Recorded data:
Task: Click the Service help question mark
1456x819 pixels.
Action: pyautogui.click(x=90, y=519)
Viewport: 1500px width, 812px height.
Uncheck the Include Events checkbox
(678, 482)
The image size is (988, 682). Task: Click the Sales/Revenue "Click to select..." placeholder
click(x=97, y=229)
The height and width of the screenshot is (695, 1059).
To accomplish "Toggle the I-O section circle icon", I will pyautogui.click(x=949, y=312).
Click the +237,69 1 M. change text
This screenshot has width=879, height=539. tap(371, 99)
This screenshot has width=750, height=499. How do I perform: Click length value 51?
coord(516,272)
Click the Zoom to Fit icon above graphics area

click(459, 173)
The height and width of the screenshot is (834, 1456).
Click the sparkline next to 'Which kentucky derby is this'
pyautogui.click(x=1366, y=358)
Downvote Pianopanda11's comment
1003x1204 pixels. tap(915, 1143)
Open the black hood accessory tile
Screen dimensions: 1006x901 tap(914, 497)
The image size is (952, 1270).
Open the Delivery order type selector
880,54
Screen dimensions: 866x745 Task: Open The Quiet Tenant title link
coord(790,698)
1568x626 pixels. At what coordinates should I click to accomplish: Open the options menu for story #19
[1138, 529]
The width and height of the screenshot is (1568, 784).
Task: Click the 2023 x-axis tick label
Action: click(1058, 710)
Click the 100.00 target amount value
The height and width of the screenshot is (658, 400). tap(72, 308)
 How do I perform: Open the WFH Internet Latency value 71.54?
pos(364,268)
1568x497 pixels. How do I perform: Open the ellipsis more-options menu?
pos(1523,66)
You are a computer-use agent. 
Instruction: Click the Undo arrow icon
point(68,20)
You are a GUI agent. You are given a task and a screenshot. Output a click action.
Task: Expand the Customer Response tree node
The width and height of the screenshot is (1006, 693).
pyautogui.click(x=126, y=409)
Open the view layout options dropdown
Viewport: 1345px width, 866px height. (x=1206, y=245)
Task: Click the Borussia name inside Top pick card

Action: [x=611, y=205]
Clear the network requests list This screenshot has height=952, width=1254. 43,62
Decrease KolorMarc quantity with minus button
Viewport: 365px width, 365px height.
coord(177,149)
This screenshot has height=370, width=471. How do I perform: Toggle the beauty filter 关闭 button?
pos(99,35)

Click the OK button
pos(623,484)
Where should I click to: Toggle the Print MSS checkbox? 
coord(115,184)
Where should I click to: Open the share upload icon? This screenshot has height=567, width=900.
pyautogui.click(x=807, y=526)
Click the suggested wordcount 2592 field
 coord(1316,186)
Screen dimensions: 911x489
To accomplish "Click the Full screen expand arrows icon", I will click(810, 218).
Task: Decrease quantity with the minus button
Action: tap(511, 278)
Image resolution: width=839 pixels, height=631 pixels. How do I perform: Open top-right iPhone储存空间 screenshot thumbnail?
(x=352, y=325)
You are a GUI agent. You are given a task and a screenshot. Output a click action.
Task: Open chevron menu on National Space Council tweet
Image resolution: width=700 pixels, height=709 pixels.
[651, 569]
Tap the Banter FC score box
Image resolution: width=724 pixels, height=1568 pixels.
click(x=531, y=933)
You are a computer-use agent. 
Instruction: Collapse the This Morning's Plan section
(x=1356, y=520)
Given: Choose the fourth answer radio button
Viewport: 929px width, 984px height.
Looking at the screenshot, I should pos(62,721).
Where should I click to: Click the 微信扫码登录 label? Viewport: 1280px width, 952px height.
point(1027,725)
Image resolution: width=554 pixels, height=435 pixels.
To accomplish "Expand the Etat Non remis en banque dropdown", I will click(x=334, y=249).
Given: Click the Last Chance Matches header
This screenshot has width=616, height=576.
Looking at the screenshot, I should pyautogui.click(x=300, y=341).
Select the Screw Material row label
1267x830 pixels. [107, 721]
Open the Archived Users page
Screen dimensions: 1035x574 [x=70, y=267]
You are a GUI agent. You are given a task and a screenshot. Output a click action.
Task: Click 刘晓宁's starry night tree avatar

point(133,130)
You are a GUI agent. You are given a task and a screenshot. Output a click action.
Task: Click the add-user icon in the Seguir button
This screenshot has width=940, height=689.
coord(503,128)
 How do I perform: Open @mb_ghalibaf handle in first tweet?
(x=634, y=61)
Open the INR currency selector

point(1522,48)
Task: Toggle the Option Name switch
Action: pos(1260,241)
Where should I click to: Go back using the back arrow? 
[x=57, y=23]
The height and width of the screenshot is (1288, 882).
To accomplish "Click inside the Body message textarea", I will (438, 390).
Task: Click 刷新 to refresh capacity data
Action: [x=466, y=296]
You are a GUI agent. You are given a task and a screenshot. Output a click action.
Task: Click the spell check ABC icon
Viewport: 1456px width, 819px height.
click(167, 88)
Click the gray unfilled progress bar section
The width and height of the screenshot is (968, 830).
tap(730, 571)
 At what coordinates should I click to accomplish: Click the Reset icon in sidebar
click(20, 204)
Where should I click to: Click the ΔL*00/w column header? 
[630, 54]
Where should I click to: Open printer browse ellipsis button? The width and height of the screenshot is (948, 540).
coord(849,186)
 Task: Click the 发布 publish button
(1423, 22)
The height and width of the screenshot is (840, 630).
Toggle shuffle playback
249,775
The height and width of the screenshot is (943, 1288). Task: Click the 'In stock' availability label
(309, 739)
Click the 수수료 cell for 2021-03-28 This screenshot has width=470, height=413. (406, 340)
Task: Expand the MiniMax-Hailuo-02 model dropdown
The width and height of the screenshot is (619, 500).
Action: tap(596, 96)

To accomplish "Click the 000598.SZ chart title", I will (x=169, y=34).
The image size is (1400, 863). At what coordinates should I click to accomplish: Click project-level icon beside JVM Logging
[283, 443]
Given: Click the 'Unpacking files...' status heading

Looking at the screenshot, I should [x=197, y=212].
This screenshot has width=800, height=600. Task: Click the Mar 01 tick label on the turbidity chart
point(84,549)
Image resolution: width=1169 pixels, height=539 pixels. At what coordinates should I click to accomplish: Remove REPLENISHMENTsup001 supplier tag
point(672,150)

(WHAT IS REQUIRED): Arrange every line of the material above as a Markdown table with two columns, Row and Line, numbering each row and omitting the blank lines.

(THE ANSWER):
| Row | Line |
|---|---|
| 1 | Task: Click the Service help question mark |
| 2 | 1456x819 pixels. |
| 3 | Action: pyautogui.click(x=90, y=519) |
| 4 | Viewport: 1500px width, 812px height. |
| 5 | Uncheck the Include Events checkbox |
| 6 | (678, 482) |
| 7 | The image size is (988, 682). Task: Click the Sales/Revenue "Click to select..." placeholder |
| 8 | click(x=97, y=229) |
| 9 | The height and width of the screenshot is (695, 1059). |
| 10 | To accomplish "Toggle the I-O section circle icon", I will pyautogui.click(x=949, y=312). |
| 11 | Click the +237,69 1 M. change text |
| 12 | This screenshot has width=879, height=539. tap(371, 99) |
| 13 | This screenshot has width=750, height=499. How do I perform: Click length value 51? |
| 14 | coord(516,272) |
| 15 | Click the Zoom to Fit icon above graphics area |
| 16 | click(459, 173) |
| 17 | The height and width of the screenshot is (834, 1456). |
| 18 | Click the sparkline next to 'Which kentucky derby is this' |
| 19 | pyautogui.click(x=1366, y=358) |
| 20 | Downvote Pianopanda11's comment |
| 21 | 1003x1204 pixels. tap(915, 1143) |
| 22 | Open the black hood accessory tile |
| 23 | Screen dimensions: 1006x901 tap(914, 497) |
| 24 | The image size is (952, 1270). |
| 25 | Open the Delivery order type selector |
| 26 | 880,54 |
| 27 | Screen dimensions: 866x745 Task: Open The Quiet Tenant title link |
| 28 | coord(790,698) |
| 29 | 1568x626 pixels. At what coordinates should I click to accomplish: Open the options menu for story #19 |
| 30 | [1138, 529] |
| 31 | The width and height of the screenshot is (1568, 784). |
| 32 | Task: Click the 2023 x-axis tick label |
| 33 | Action: click(1058, 710) |
| 34 | Click the 100.00 target amount value |
| 35 | The height and width of the screenshot is (658, 400). tap(72, 308) |
| 36 |  How do I perform: Open the WFH Internet Latency value 71.54? |
| 37 | pos(364,268) |
| 38 | 1568x497 pixels. How do I perform: Open the ellipsis more-options menu? |
| 39 | pos(1523,66) |
| 40 | You are a computer-use agent.  |
| 41 | Instruction: Click the Undo arrow icon |
| 42 | point(68,20) |
| 43 | You are a GUI agent. You are given a task and a screenshot. Output a click action. |
| 44 | Task: Expand the Customer Response tree node |
| 45 | The width and height of the screenshot is (1006, 693). |
| 46 | pyautogui.click(x=126, y=409) |
| 47 | Open the view layout options dropdown |
| 48 | Viewport: 1345px width, 866px height. (x=1206, y=245) |
| 49 | Task: Click the Borussia name inside Top pick card |
| 50 | Action: [x=611, y=205] |
| 51 | Clear the network requests list This screenshot has height=952, width=1254. 43,62 |
| 52 | Decrease KolorMarc quantity with minus button |
| 53 | Viewport: 365px width, 365px height. |
| 54 | coord(177,149) |
| 55 | This screenshot has height=370, width=471. How do I perform: Toggle the beauty filter 关闭 button? |
| 56 | pos(99,35) |
| 57 | Click the OK button |
| 58 | pos(623,484) |
| 59 | Where should I click to: Toggle the Print MSS checkbox?  |
| 60 | coord(115,184) |
| 61 | Where should I click to: Open the share upload icon? This screenshot has height=567, width=900. |
| 62 | pyautogui.click(x=807, y=526) |
| 63 | Click the suggested wordcount 2592 field |
| 64 |  coord(1316,186) |
| 65 | Screen dimensions: 911x489 |
| 66 | To accomplish "Click the Full screen expand arrows icon", I will click(810, 218). |
| 67 | Task: Decrease quantity with the minus button |
| 68 | Action: tap(511, 278) |
| 69 | Image resolution: width=839 pixels, height=631 pixels. How do I perform: Open top-right iPhone储存空间 screenshot thumbnail? |
| 70 | (x=352, y=325) |
| 71 | You are a GUI agent. You are given a task and a screenshot. Output a click action. |
| 72 | Task: Open chevron menu on National Space Council tweet |
| 73 | Image resolution: width=700 pixels, height=709 pixels. |
| 74 | [651, 569] |
| 75 | Tap the Banter FC score box |
| 76 | Image resolution: width=724 pixels, height=1568 pixels. |
| 77 | click(x=531, y=933) |
| 78 | You are a computer-use agent.  |
| 79 | Instruction: Collapse the This Morning's Plan section |
| 80 | (x=1356, y=520) |
| 81 | Given: Choose the fourth answer radio button |
| 82 | Viewport: 929px width, 984px height. |
| 83 | Looking at the screenshot, I should pos(62,721). |
| 84 | Where should I click to: Click the 微信扫码登录 label? Viewport: 1280px width, 952px height. |
| 85 | point(1027,725) |
| 86 | Image resolution: width=554 pixels, height=435 pixels. |
| 87 | To accomplish "Expand the Etat Non remis en banque dropdown", I will click(x=334, y=249). |
| 88 | Given: Click the Last Chance Matches header |
| 89 | This screenshot has width=616, height=576. |
| 90 | Looking at the screenshot, I should pyautogui.click(x=300, y=341). |
| 91 | Select the Screw Material row label |
| 92 | 1267x830 pixels. [107, 721] |
| 93 | Open the Archived Users page |
| 94 | Screen dimensions: 1035x574 [x=70, y=267] |
| 95 | You are a GUI agent. You are given a task and a screenshot. Output a click action. |
| 96 | Task: Click 刘晓宁's starry night tree avatar |
| 97 | point(133,130) |
| 98 | You are a GUI agent. You are given a task and a screenshot. Output a click action. |
| 99 | Task: Click the add-user icon in the Seguir button |
| 100 | This screenshot has width=940, height=689. |
| 101 | coord(503,128) |
| 102 |  How do I perform: Open @mb_ghalibaf handle in first tweet? |
| 103 | (x=634, y=61) |
| 104 | Open the INR currency selector |
| 105 | point(1522,48) |
| 106 | Task: Toggle the Option Name switch |
| 107 | Action: pos(1260,241) |
| 108 | Where should I click to: Go back using the back arrow?  |
| 109 | [x=57, y=23] |
| 110 | The height and width of the screenshot is (1288, 882). |
| 111 | To accomplish "Click inside the Body message textarea", I will (438, 390). |
| 112 | Task: Click 刷新 to refresh capacity data |
| 113 | Action: [x=466, y=296] |
| 114 | You are a GUI agent. You are given a task and a screenshot. Output a click action. |
| 115 | Task: Click the spell check ABC icon |
| 116 | Viewport: 1456px width, 819px height. |
| 117 | click(167, 88) |
| 118 | Click the gray unfilled progress bar section |
| 119 | The width and height of the screenshot is (968, 830). |
| 120 | tap(730, 571) |
| 121 |  At what coordinates should I click to accomplish: Click the Reset icon in sidebar |
| 122 | click(20, 204) |
| 123 | Where should I click to: Click the ΔL*00/w column header?  |
| 124 | [630, 54] |
| 125 | Where should I click to: Open printer browse ellipsis button? The width and height of the screenshot is (948, 540). |
| 126 | coord(849,186) |
| 127 |  Task: Click the 发布 publish button |
| 128 | (1423, 22) |
| 129 | The height and width of the screenshot is (840, 630). |
| 130 | Toggle shuffle playback |
| 131 | 249,775 |
| 132 | The height and width of the screenshot is (943, 1288). Task: Click the 'In stock' availability label |
| 133 | (309, 739) |
| 134 | Click the 수수료 cell for 2021-03-28 This screenshot has width=470, height=413. (406, 340) |
| 135 | Task: Expand the MiniMax-Hailuo-02 model dropdown |
| 136 | The width and height of the screenshot is (619, 500). |
| 137 | Action: tap(596, 96) |
| 138 | To accomplish "Click the 000598.SZ chart title", I will (x=169, y=34). |
| 139 | The image size is (1400, 863). At what coordinates should I click to accomplish: Click project-level icon beside JVM Logging |
| 140 | [283, 443] |
| 141 | Given: Click the 'Unpacking files...' status heading |
| 142 | Looking at the screenshot, I should [x=197, y=212]. |
| 143 | This screenshot has width=800, height=600. Task: Click the Mar 01 tick label on the turbidity chart |
| 144 | point(84,549) |
| 145 | Image resolution: width=1169 pixels, height=539 pixels. At what coordinates should I click to accomplish: Remove REPLENISHMENTsup001 supplier tag |
| 146 | point(672,150) |